▶ [Required action]
Please reproduce exactly the lines that begin the listing below, up to and including the line where "The image size is (500, 421)." occurs.

▶ [Entries shown]
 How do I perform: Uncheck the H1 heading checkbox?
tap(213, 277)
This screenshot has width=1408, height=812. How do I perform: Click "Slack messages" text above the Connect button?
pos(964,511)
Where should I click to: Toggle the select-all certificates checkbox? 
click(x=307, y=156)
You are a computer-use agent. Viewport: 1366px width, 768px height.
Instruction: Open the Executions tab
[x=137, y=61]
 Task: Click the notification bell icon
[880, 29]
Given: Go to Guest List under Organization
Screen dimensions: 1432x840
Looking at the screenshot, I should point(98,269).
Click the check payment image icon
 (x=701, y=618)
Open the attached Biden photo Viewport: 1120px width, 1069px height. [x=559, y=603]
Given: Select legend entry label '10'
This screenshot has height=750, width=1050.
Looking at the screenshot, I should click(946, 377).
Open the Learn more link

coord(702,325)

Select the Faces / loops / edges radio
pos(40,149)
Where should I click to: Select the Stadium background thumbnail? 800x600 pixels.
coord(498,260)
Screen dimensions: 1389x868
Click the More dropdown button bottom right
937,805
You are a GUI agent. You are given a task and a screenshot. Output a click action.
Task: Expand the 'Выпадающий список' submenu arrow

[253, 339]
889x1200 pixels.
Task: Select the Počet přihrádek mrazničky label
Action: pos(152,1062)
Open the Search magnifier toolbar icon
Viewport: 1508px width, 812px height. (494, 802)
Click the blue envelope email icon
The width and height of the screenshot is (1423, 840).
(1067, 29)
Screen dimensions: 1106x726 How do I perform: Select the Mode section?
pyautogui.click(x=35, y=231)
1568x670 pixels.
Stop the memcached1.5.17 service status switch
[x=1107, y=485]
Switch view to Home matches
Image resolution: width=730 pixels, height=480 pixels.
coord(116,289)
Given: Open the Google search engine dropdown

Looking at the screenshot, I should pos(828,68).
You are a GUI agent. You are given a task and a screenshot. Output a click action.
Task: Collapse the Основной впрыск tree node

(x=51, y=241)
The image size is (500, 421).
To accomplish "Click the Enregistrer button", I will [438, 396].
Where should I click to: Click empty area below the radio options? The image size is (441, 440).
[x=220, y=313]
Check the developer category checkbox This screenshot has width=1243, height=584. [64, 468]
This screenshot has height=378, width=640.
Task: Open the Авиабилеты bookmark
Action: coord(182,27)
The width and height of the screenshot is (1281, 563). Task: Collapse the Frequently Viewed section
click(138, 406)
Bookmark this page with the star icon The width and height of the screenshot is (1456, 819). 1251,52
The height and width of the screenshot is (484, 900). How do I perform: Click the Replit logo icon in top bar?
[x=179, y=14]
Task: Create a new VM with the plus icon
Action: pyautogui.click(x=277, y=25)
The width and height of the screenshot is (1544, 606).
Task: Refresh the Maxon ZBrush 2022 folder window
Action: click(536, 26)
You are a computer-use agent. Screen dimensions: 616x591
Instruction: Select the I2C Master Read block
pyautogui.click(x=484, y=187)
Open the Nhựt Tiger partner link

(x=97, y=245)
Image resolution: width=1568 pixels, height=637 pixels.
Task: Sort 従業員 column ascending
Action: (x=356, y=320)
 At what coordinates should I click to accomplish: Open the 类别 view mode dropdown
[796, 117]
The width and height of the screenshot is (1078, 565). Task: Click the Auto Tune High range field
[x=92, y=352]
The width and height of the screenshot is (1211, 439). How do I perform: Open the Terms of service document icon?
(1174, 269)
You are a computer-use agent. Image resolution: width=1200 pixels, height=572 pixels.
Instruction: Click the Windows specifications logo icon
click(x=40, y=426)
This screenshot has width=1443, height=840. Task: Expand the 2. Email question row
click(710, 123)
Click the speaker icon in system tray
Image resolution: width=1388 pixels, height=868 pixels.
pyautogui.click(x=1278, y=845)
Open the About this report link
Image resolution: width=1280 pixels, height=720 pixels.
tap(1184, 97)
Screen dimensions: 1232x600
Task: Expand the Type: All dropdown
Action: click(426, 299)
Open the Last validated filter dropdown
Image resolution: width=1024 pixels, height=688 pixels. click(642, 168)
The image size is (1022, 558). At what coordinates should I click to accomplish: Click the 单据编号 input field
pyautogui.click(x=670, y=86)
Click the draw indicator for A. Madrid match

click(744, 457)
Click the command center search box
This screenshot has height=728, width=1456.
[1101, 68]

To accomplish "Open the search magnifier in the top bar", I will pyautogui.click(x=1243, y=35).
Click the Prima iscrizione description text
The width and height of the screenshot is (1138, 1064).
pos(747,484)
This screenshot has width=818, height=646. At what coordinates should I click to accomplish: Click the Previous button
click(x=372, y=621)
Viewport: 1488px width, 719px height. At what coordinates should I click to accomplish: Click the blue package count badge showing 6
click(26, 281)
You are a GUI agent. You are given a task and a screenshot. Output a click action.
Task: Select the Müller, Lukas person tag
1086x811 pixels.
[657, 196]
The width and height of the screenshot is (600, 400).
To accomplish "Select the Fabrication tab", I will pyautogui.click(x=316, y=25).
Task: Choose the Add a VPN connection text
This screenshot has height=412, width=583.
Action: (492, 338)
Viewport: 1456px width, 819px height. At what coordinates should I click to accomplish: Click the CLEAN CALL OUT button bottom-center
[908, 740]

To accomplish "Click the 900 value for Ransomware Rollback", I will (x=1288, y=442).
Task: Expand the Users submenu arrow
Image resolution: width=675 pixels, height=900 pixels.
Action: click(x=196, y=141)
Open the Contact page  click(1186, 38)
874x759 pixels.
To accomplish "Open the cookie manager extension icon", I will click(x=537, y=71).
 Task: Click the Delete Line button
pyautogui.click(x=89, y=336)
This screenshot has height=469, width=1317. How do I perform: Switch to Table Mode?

▶ [Solution]
 How do I perform: Uncheck the H1 heading checkbox?
tap(213, 277)
This screenshot has width=1408, height=812. How do I perform: Click "Slack messages" text above the Connect button?
pos(964,511)
Where should I click to: Toggle the select-all certificates checkbox? 
click(x=307, y=156)
You are a computer-use agent. Viewport: 1366px width, 768px height.
Instruction: Open the Executions tab
[x=137, y=61]
 Task: Click the notification bell icon
[880, 29]
Given: Go to Guest List under Organization
Screen dimensions: 1432x840
Looking at the screenshot, I should point(98,269).
Click the check payment image icon
 (x=701, y=618)
Open the attached Biden photo Viewport: 1120px width, 1069px height. [x=559, y=603]
Given: Select legend entry label '10'
This screenshot has height=750, width=1050.
Looking at the screenshot, I should click(946, 377).
Open the Learn more link

coord(702,325)

Select the Faces / loops / edges radio
pos(40,149)
Where should I click to: Select the Stadium background thumbnail? 800x600 pixels.
coord(498,260)
Screen dimensions: 1389x868
Click the More dropdown button bottom right
937,805
You are a GUI agent. You are given a task and a screenshot. Output a click action.
Task: Expand the 'Выпадающий список' submenu arrow

[253, 339]
889x1200 pixels.
Task: Select the Počet přihrádek mrazničky label
Action: pos(152,1062)
Open the Search magnifier toolbar icon
Viewport: 1508px width, 812px height. (494, 802)
Click the blue envelope email icon
The width and height of the screenshot is (1423, 840).
(1067, 29)
Screen dimensions: 1106x726 How do I perform: Select the Mode section?
pyautogui.click(x=35, y=231)
1568x670 pixels.
Stop the memcached1.5.17 service status switch
[x=1107, y=485]
Switch view to Home matches
Image resolution: width=730 pixels, height=480 pixels.
coord(116,289)
Given: Open the Google search engine dropdown

Looking at the screenshot, I should pos(828,68).
You are a GUI agent. You are given a task and a screenshot. Output a click action.
Task: Collapse the Основной впрыск tree node

(x=51, y=241)
The image size is (500, 421).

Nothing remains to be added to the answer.